Thursday, February 14, 2008
Steamboat Springs Some students join the Future Business Leaders of America to boost college applications, while others enjoy the sense of competition. But Steamboat Springs High School students who join the team also receive a dose of real-world experience.
The team's faculty adviser, Julie Brownell, said whether presenting a business proposal or debating business ethics, students learn lessons they can carry throughout life.
"This is about speaking, interviewing, knowing ethics, professional business presentations and other life skills that will serve them well in college and beyond," Brownell said. She is in her third year advising the team, which gives high school students the opportunity to establish business skills and experience before graduation.
This year's team is showing strong signs of future success.
Of the 25 Steamboat students who competed at the district FBLA tournament, Feb. 3 and 4 in Grand Junction, 22 qualified for the state tournament, April 20 to 22 in Vail.
Sophomore Tom Lotz qualified for the state tournament with a first-place finish in the business ethics category, alongside sophomores Genna Bradley and Kelsey Butler.
"You are presented with a work situation, and you try to figure out as a team how to take care of the problem," Lotz said. "You tell the panel of judges what you would do."
Junior Jenn Peterson presented a business proposal with teammates Kelsey Pierson and Jasimine Alkema, about a scenario in which an American company plans to expand overseas.
"We made a presentation, including a PowerPoint presentation, on what you would need to know before you expand into Norway," said Peterson, who qualified for the state tournament with a first-place finish.

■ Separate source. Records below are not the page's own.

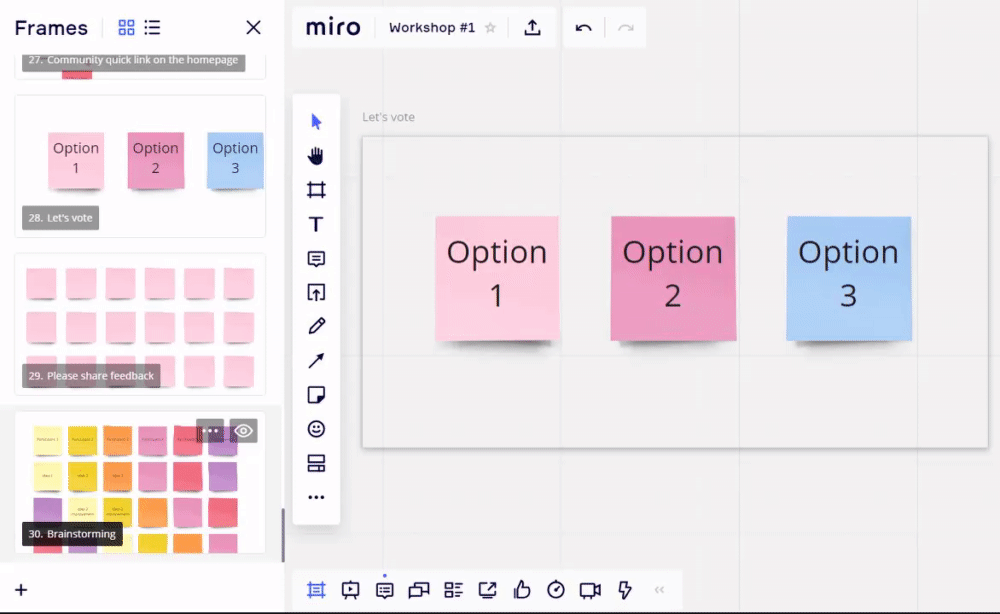The height and width of the screenshot is (614, 1000).
Task: Favorite the Workshop #1 board via the star
Action: click(491, 28)
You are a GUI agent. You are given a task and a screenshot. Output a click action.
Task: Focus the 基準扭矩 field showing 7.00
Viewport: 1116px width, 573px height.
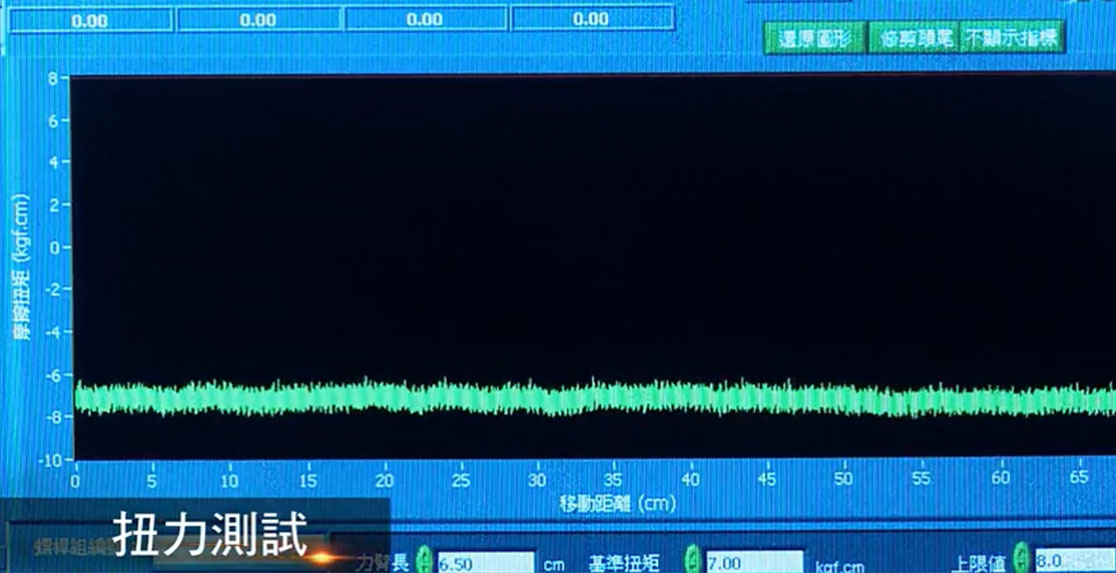pyautogui.click(x=753, y=563)
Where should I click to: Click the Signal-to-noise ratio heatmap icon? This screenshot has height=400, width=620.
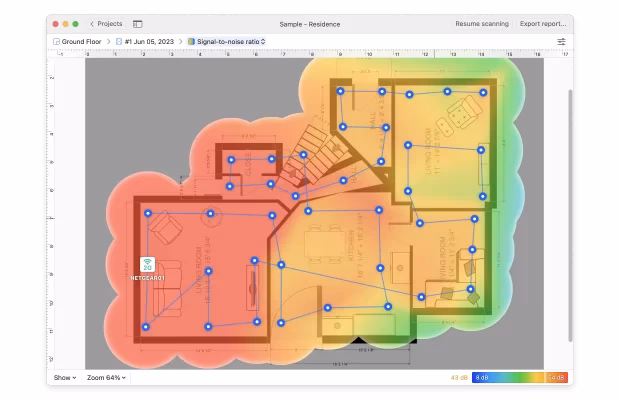tap(191, 42)
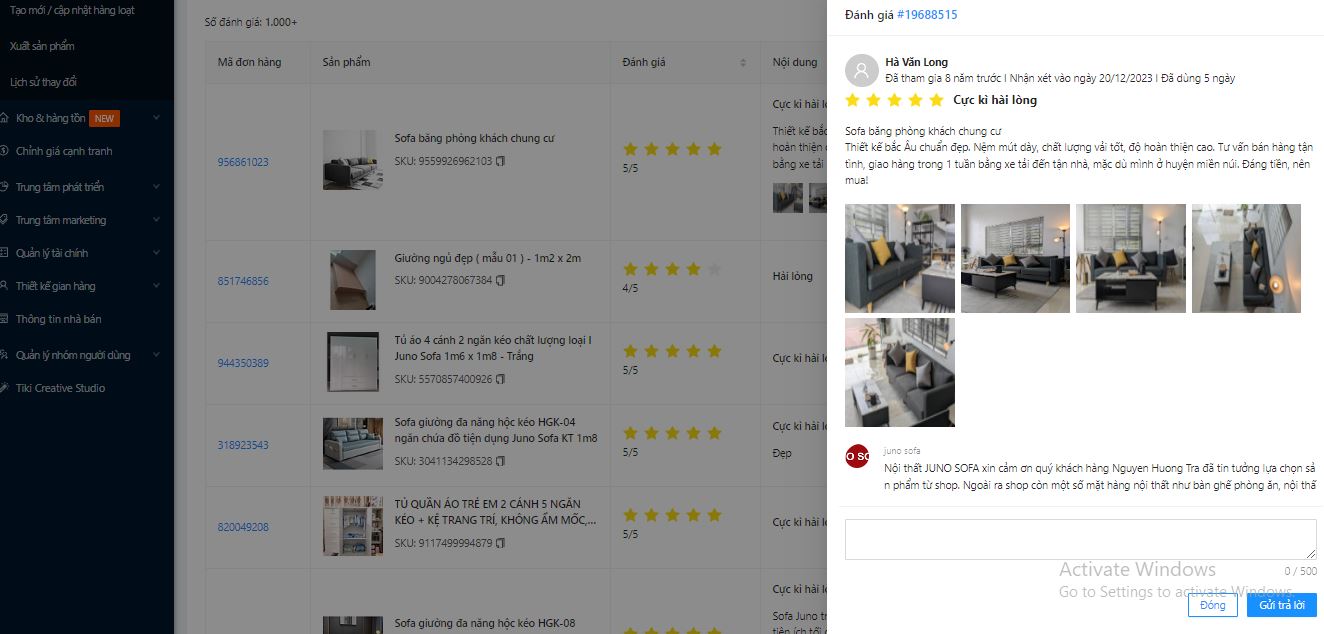Expand Quản lý tài chính section
The width and height of the screenshot is (1324, 634).
[x=156, y=253]
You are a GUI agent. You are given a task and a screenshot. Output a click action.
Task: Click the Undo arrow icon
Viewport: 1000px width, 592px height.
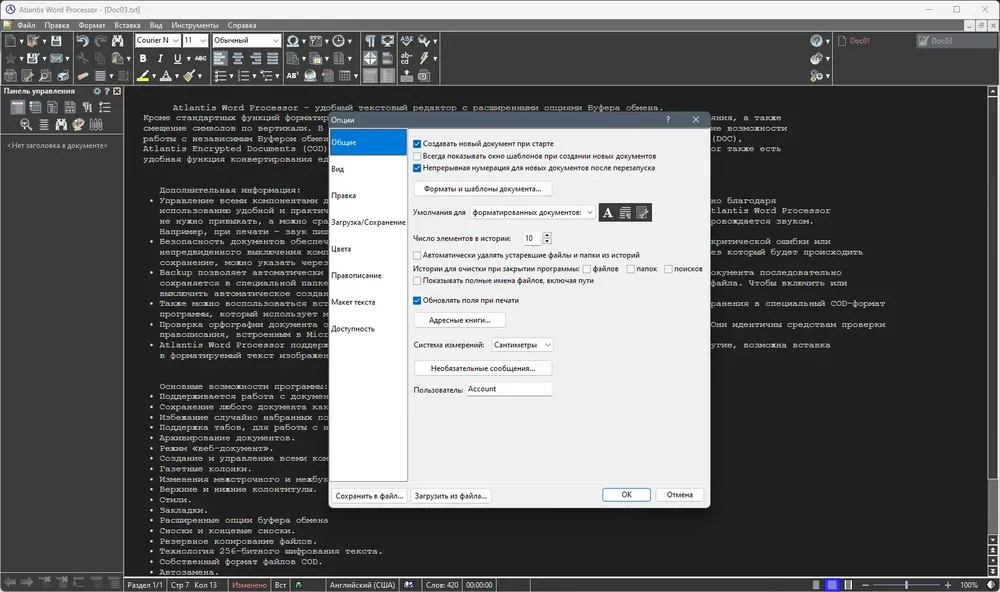(x=82, y=41)
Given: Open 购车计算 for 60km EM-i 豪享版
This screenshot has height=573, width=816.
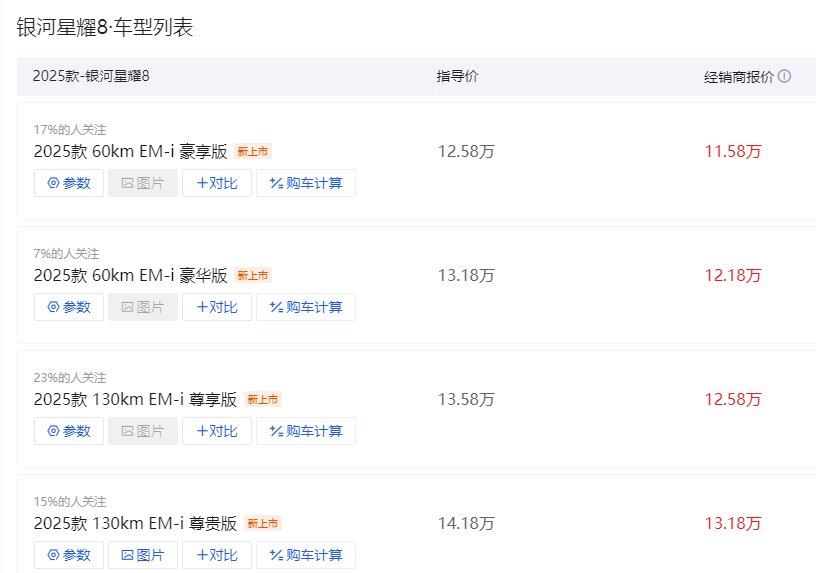Looking at the screenshot, I should [x=306, y=183].
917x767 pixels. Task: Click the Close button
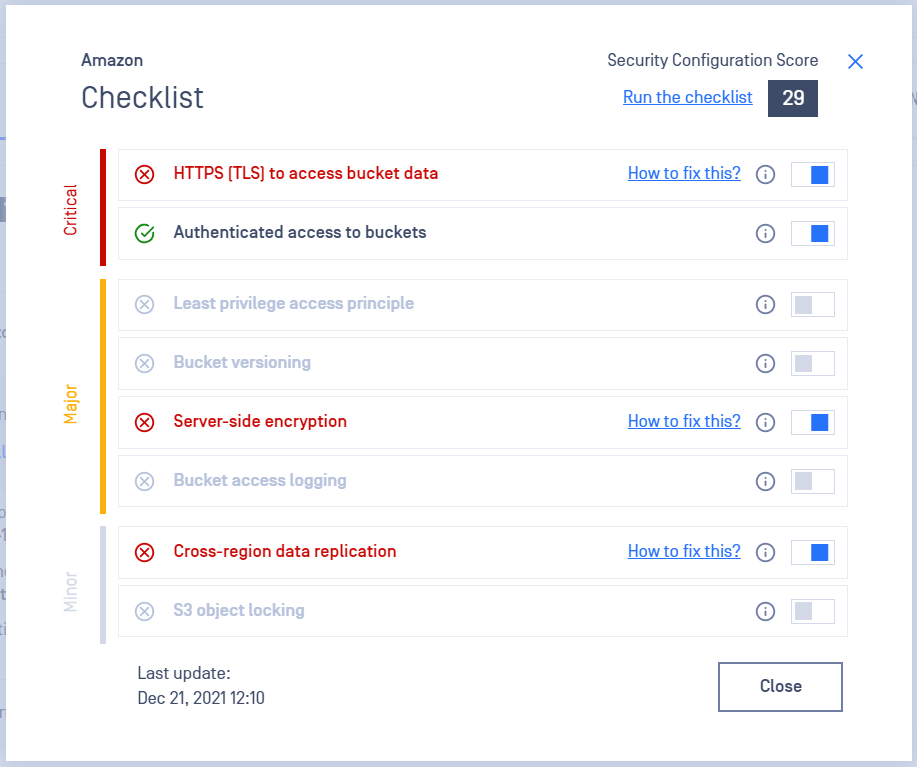coord(779,686)
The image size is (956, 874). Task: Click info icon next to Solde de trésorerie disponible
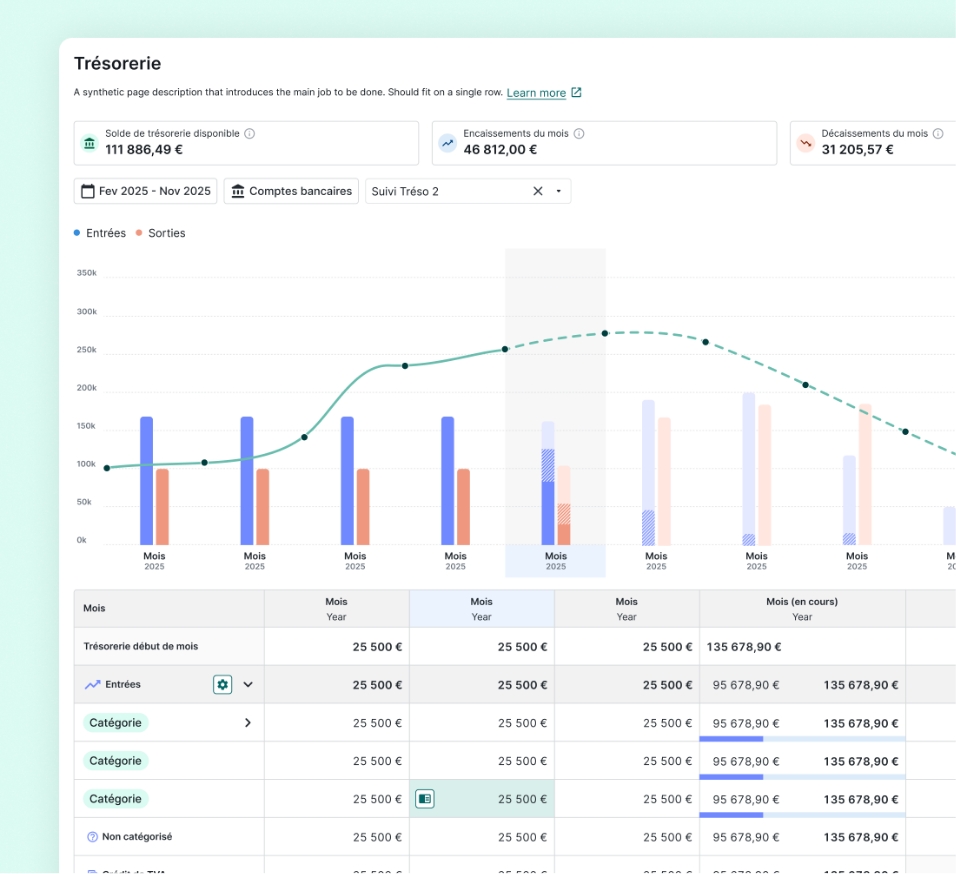250,133
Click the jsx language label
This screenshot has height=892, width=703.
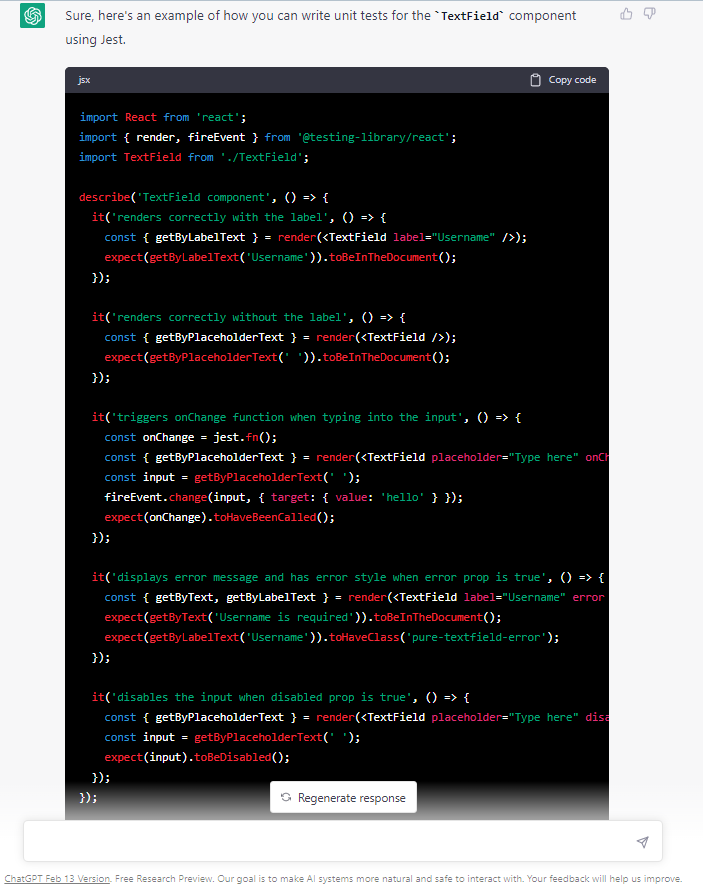pos(85,80)
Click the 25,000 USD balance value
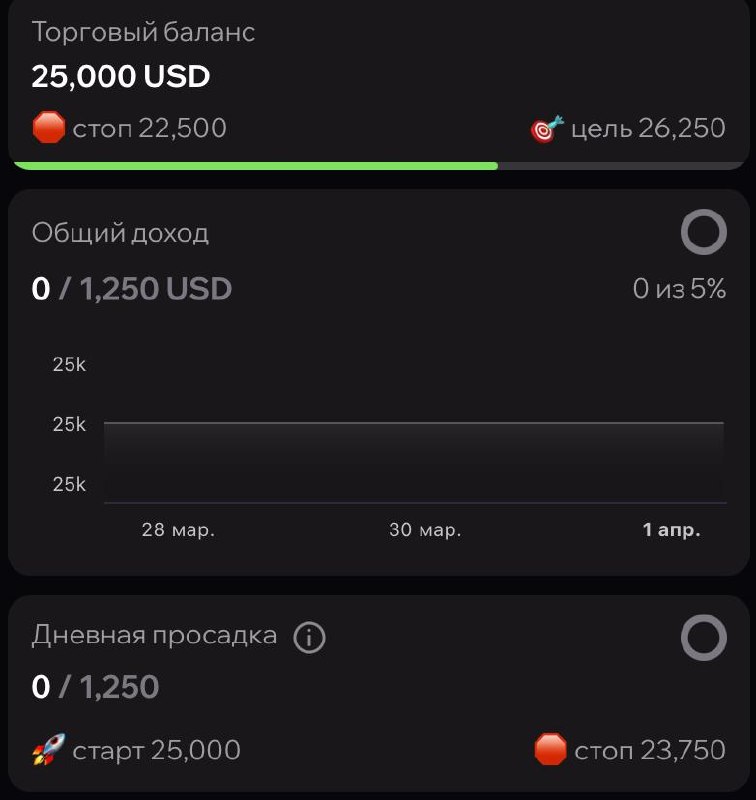 (121, 76)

"I like FBLA because in high school, a lot of people don't know what they want to do or don't know if they want to go into the business world," she said. "It gives them a sense of what it will be like. Also, it's extra fun. Everyone in the club are friends."
Senior Taylor Miller-Freutel qualified for the state tournament with a first-place finish in job interviewing.
"It prepares me for both the business world and other important aspects when it comes to jobs or school," she said.
Peterson, who also plays lacrosse at the high school, said most of her classmates probably don't understand what happens at an FBLA tournament, but she stressed that her competitive streak emerges in the war of words.
"If you put that much work and effort into something and not hear your name called, it's not a good thing," she said.